__GIVEN REQUEST__
List the lines of the records below as a numbered list. Begin at the line that contains "This screenshot has width=1079, height=772.", stop after the line that contains "Action: point(396,700)", and leave out any blank lines.

__DATASET RECORDS__
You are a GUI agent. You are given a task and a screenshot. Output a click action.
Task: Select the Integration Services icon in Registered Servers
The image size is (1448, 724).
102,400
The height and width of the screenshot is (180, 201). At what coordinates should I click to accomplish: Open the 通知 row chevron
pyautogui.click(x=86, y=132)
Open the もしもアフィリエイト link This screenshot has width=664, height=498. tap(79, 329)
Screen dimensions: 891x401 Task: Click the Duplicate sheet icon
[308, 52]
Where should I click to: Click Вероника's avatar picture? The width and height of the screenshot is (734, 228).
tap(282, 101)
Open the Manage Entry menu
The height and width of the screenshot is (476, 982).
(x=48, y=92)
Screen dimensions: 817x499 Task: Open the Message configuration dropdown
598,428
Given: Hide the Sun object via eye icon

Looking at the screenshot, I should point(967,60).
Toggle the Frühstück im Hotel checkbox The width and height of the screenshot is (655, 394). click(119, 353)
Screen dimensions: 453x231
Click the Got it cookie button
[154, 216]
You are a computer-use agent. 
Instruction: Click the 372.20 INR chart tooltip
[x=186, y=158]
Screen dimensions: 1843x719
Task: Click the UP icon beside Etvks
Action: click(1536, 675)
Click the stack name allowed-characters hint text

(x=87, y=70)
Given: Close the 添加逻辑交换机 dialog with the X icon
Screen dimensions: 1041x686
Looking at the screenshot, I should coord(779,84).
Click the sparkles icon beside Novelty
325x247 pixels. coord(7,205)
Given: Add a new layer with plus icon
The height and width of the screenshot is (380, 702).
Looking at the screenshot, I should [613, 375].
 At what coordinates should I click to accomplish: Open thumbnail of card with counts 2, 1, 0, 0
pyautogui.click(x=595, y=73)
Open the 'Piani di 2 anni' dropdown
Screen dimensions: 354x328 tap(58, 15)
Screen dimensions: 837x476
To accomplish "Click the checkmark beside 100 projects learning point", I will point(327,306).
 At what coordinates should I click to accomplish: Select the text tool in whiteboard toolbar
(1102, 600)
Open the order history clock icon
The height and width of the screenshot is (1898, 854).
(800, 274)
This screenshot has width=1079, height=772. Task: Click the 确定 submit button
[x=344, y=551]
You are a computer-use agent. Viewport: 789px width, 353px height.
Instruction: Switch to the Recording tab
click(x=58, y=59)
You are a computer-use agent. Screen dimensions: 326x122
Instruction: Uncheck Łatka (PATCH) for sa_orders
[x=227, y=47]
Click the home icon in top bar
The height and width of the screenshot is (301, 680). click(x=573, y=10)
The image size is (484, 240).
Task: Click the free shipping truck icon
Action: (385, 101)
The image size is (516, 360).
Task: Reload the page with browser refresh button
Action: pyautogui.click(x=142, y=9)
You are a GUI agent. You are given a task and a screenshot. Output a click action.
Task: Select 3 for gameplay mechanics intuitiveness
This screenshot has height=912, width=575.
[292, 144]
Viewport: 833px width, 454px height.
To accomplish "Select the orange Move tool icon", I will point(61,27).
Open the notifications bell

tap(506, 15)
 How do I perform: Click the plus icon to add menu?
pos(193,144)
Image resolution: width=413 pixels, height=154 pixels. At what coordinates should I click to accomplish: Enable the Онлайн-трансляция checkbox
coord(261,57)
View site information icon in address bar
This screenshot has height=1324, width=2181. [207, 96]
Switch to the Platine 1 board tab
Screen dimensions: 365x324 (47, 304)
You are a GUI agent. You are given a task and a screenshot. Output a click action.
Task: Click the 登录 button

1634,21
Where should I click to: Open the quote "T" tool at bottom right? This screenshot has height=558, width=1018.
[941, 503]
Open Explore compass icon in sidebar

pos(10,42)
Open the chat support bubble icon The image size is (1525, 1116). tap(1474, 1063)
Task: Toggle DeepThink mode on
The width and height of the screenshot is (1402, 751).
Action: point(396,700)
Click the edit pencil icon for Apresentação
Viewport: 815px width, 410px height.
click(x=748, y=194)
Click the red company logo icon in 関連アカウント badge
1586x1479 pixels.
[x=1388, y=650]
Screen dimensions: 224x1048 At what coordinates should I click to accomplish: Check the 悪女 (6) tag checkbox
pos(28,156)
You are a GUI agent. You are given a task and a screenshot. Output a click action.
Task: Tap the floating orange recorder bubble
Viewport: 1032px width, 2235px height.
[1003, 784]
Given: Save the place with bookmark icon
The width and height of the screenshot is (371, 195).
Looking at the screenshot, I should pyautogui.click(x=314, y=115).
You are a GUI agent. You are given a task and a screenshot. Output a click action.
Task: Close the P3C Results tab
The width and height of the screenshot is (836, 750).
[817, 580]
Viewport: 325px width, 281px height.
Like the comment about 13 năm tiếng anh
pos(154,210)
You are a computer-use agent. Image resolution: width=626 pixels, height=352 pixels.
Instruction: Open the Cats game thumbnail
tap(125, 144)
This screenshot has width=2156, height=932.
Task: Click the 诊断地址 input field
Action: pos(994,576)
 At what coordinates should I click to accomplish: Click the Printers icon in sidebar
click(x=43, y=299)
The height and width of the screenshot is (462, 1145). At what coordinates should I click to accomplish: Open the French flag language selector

__TASK RESULT__
1. This screenshot has width=1079, height=772. Task: Click the 确定 submit button
2. [x=344, y=551]
3. You are a computer-use agent. Viewport: 789px width, 353px height.
4. Instruction: Switch to the Recording tab
5. click(x=58, y=59)
6. You are a computer-use agent. Screen dimensions: 326x122
7. Instruction: Uncheck Łatka (PATCH) for sa_orders
8. [x=227, y=47]
9. Click the home icon in top bar
10. The height and width of the screenshot is (301, 680). click(x=573, y=10)
11. The image size is (484, 240).
12. Task: Click the free shipping truck icon
13. Action: (385, 101)
14. The image size is (516, 360).
15. Task: Reload the page with browser refresh button
16. Action: pyautogui.click(x=142, y=9)
17. You are a GUI agent. You are given a task and a screenshot. Output a click action.
18. Task: Select 3 for gameplay mechanics intuitiveness
19. This screenshot has height=912, width=575.
20. [292, 144]
21. Viewport: 833px width, 454px height.
22. To accomplish "Select the orange Move tool icon", I will point(61,27).
23. Open the notifications bell
24. tap(506, 15)
25.  How do I perform: Click the plus icon to add menu?
26. pos(193,144)
27. Image resolution: width=413 pixels, height=154 pixels. At what coordinates should I click to accomplish: Enable the Онлайн-трансляция checkbox
28. coord(261,57)
29. View site information icon in address bar
30. This screenshot has height=1324, width=2181. [207, 96]
31. Switch to the Platine 1 board tab
32. Screen dimensions: 365x324 (47, 304)
33. You are a GUI agent. You are given a task and a screenshot. Output a click action.
34. Task: Click the 登录 button
35. 1634,21
36. Where should I click to: Open the quote "T" tool at bottom right? This screenshot has height=558, width=1018.
37. [941, 503]
38. Open Explore compass icon in sidebar
39. pos(10,42)
40. Open the chat support bubble icon The image size is (1525, 1116). tap(1474, 1063)
41. Task: Toggle DeepThink mode on
42. The width and height of the screenshot is (1402, 751).
43. Action: point(396,700)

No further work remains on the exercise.